As Ben lay sleeping in his vole hole in Oregon, back in Louisiana, Rufus Flycatcher took timid little hops as he entered a forest deep in the bayou near Black River. The moonless night gave only the thinnest starlight, and even that was swallowed in a dense fog. He summoned a will-o'-the-wisp to light his way along a trail curtained by thick, gray spider webs. The smell of mold and death was strong in this place.

Finally, Rufus reached a small hole. His heart beat wildly as he croaked, "Howdy. Anyone home?"

He almost hoped that no one would be there.

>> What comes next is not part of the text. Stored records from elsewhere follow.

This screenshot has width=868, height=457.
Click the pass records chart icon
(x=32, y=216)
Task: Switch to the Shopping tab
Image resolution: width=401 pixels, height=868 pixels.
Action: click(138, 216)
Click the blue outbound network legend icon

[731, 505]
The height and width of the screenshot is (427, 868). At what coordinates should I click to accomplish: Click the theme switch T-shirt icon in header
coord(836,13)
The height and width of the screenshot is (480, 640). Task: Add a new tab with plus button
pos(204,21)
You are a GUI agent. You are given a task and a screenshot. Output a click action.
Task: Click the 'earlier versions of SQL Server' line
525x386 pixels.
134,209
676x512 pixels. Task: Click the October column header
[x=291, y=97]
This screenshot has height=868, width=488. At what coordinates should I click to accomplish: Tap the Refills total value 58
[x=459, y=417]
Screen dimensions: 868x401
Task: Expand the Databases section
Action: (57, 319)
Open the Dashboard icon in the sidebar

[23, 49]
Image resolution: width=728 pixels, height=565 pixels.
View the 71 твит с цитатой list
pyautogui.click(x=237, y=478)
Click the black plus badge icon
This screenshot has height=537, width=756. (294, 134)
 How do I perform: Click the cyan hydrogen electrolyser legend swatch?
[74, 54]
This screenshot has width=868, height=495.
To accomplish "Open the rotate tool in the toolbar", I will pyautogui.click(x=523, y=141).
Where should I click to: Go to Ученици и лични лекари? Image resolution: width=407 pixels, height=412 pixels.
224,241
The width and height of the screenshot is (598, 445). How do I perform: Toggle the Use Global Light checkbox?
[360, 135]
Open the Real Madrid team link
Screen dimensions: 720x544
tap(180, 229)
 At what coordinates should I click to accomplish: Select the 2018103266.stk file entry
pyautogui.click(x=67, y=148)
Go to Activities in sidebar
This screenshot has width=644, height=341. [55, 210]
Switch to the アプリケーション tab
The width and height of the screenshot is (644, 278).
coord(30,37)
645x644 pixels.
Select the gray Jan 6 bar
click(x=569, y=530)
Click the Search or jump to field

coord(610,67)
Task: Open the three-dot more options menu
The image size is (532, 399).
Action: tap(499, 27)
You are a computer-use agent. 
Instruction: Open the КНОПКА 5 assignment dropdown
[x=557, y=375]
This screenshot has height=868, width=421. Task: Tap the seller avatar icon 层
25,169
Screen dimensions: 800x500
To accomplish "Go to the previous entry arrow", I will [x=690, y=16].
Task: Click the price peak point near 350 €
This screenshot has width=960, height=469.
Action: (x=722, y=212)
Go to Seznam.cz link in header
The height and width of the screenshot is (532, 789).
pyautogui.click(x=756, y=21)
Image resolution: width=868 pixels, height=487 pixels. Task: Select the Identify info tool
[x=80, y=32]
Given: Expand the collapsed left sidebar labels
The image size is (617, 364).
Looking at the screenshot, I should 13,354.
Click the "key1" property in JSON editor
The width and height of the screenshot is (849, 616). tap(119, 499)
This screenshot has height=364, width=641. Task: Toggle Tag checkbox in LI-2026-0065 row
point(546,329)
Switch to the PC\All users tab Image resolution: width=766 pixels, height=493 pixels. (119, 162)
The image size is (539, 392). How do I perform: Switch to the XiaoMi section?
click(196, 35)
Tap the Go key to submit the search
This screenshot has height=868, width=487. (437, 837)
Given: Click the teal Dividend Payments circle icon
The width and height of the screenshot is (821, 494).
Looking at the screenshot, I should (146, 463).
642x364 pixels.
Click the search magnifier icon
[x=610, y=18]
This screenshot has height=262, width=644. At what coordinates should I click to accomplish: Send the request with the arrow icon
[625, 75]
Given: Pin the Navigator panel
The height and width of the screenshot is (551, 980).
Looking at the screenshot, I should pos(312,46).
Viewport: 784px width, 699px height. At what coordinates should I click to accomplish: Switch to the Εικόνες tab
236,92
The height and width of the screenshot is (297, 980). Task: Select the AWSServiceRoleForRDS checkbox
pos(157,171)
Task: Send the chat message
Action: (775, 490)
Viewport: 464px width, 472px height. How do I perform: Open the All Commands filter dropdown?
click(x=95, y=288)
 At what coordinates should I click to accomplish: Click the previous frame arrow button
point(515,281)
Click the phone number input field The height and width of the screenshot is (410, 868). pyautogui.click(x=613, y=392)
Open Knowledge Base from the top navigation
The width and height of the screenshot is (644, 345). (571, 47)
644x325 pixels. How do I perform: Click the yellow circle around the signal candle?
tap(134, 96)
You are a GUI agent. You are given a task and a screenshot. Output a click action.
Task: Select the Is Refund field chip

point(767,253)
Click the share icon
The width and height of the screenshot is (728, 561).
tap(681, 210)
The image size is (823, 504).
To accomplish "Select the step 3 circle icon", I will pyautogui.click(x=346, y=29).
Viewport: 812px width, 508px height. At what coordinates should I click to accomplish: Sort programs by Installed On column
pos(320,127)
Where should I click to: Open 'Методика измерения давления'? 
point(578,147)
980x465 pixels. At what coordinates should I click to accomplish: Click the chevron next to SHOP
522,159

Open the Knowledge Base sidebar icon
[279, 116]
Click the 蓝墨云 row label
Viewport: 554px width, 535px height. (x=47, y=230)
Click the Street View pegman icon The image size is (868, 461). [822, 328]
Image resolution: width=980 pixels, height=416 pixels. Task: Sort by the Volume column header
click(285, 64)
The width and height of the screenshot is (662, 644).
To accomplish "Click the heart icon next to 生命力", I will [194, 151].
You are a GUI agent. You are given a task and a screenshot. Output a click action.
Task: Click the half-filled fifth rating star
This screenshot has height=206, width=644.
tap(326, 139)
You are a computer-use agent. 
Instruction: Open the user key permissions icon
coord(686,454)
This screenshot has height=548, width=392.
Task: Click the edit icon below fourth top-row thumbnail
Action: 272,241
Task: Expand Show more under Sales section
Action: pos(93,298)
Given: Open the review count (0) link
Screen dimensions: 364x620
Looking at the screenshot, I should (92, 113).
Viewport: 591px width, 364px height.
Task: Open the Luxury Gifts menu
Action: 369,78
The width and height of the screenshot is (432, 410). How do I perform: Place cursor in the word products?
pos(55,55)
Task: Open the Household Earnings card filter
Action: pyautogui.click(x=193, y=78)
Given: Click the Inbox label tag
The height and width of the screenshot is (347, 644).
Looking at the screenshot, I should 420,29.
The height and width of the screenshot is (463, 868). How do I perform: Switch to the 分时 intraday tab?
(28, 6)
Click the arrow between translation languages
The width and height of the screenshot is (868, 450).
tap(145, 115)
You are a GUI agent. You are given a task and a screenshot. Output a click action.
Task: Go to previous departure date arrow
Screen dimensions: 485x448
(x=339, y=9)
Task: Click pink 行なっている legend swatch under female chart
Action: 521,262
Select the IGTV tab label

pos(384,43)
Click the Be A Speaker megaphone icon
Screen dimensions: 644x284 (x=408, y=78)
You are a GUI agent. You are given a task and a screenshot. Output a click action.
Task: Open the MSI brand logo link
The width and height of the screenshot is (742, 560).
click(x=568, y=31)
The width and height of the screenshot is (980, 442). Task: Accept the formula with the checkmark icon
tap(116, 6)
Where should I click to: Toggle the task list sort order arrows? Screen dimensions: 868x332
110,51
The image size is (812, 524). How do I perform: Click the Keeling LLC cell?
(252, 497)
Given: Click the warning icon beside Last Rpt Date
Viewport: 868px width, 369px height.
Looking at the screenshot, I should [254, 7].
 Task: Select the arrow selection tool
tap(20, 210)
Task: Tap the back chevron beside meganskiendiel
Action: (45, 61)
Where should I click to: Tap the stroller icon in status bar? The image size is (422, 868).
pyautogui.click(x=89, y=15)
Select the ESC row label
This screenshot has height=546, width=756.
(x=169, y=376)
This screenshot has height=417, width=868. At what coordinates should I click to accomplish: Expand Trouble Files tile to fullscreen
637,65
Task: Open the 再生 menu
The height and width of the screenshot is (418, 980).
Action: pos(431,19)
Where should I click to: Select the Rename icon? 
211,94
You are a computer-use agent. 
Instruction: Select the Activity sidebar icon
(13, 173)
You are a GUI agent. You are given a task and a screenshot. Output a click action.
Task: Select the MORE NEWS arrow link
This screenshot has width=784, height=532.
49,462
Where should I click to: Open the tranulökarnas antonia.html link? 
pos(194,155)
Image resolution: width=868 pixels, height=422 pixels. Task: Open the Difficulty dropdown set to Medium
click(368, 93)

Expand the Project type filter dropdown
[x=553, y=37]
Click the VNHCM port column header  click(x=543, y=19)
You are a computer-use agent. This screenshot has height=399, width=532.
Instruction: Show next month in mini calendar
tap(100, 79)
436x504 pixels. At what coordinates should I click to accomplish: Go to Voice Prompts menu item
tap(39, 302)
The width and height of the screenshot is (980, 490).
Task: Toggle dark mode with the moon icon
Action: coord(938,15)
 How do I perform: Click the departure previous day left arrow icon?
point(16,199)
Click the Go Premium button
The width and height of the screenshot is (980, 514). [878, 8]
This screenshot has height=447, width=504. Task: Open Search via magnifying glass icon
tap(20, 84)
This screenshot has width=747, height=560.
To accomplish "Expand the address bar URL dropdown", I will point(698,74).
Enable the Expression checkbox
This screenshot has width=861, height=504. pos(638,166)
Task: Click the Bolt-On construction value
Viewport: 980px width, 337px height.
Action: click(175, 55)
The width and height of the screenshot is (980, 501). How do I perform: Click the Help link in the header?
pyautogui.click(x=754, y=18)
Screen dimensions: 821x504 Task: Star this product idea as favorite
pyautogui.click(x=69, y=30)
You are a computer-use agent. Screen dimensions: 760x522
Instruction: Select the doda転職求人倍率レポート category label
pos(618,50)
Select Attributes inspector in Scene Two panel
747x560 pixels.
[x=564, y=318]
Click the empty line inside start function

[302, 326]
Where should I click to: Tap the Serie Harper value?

A voice so full of murderous rage that it screamed like a buzz saw chewing through a chicken coop shot out of the hole, "What do you WANT?"

In his most innocent tone, Rufus Flycatcher called sweetly. "I, uh, just realized that it has been a coon's age since I've, uh, had the pleasure of your, uh, company, uh, Lady Blackpool."

"Oh, shut yer yap," the voice screamed, and suddenly a long gray snout came out of the hole, and Rufus stared eye to eye with the speaker—a mangy ball of fur that quivered with rage, its left eye blinking incessantly from some nervous disorder. "Don't try to sweet talk me," the creature spat. Then her voice became low and dangerous. "NO ONE ever comes to visit me unless they want something . . . desperately."

"Uh, yes, ma'am," Rufus rumbled. "See, the thing is, I got a whale of a problem. There's this wizardess that just bloomed into power—right in the enemy's backyard. Now, I ain't got all the details yet, but I kind of need me someone to go out and eyeball the situation fer me. You know the usual. Save her if you can, kill her if you have to, and maybe take on an army of enemy sorcerers, to boot."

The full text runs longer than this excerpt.